The word “cozy” is one that is over-used. Usually by real estate listings trying to find a way to say “small” that won’t put off the average buyer. By definition, the word means “small, comfortable and warm”, and “friendly and pleasant”. These are descriptions that fit a tiny house perfectly. Though most people would invariably focus on the lack of size in a tiny house, I prefer to instead put more importance on the emotions a small, comfortable space can illicit.
Perhaps my occasional social anxiety is the reason I think about things like this. But to me, the idea of being in a cozy space makes me feel safe. The image of being able to quietly observe the world from a safe perch is a very pleasant one.
As I write this, I’m sitting in my living room with Chris and Chito in our house in town, during the season’s first big windstorm. I really wish we could be out at the tiny house now, enjoying the sound of the wind rustling through the trees. I think the “safety” aspect of my tiny house is even more important because of its location; out in the middle of the forest, where it gets pitch black at night and cold since it’s up near the mountains, the notion of having a little place that’s warm and inviting just seems even more appealing. I can imagine coming in from the snow to warm myself by the fire, my dog on my lap. Even though I’m perfectly warm and comfortable here in our house in town, there is just something so reassuring about dwelling in a space that is scaled down.

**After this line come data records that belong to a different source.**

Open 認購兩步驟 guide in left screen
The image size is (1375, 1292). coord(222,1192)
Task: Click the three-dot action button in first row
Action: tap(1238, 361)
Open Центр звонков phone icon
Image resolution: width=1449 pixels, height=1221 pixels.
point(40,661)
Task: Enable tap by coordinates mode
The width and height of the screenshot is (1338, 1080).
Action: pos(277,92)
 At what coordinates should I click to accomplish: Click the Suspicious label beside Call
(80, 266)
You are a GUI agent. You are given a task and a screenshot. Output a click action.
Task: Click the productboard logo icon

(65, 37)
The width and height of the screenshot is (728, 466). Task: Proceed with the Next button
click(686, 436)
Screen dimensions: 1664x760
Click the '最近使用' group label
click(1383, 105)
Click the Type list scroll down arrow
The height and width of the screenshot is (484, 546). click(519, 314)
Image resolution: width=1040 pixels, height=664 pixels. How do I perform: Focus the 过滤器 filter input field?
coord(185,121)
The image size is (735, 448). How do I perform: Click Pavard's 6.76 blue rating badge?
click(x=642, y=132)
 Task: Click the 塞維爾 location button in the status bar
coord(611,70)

When one realizes that tiny houses are meant to provide exactly what you need and nothing more, the idea of “home” becomes much more powerful, to me at least. This is a sacred space, that provides not only shelter from the elements, but also is a place to house ones thoughts, emotions and dreams. And somehow, the smallness of a tiny house is the thing that really amplifies this philosophy. That’s not to say that big houses can’t be comfortable, but somehow, being in a cavernous space isn’t congruous to that feeing of safety. Time and again, I’ve read interviews with other designers where they say that, although their clients have huge homes, they always seem to prefer to the smallest, most intimate rooms. Those are the places they actually live.
A long while back, I found a book called ” A Place of My Own” by Michael Pollan. It documents his adventures in constructing a small building to house his books and to work out of. In this book he really describes what this space means to him, it’s a special place and in reading his words it’s easy to understand how important it is to him. He really understands the charm a small space contains. I really recommend checking this book out. It’s a good read.
I find it sad that American culture has been conditioned to believe that bigger is always better. As a result, we have suburbs full of cookie cutter houses devoid of any individual character. This is why the tiny house movement is such a big deal, I think, for it challenges that long held belief that the bigger is always better than the smaller. While people in these homes might feel more fortunate than tiny house dwellers, I feel so fortunate to enjoy the quality of the light coming from my many windows. I feel so lucky to be able to look up at the stars while I lie in my nest-like loft. I can’t describe the sheer joy I felt when, a few months ago, we were up in the loft and saw the international space station cross the night sky, perfectly framed in our skylights. I also feel fortunate because, my tiny house is like the grown up version of my childhood dream of having a clubhouse or treehouse. And it’s the coziness of the space that really makes it special.
I’m sure I’m rambling at this point, and I should really spend some time to organize my thoughts more thoroughly, but I guess my main point is that I believe that the main shortcoming most people would attribute to a tiny house is the very thing that makes it so wonderful. I feel so lucky to be a part of the tiny house movement. And I hope more and more people discover the joys of being in a cozy place.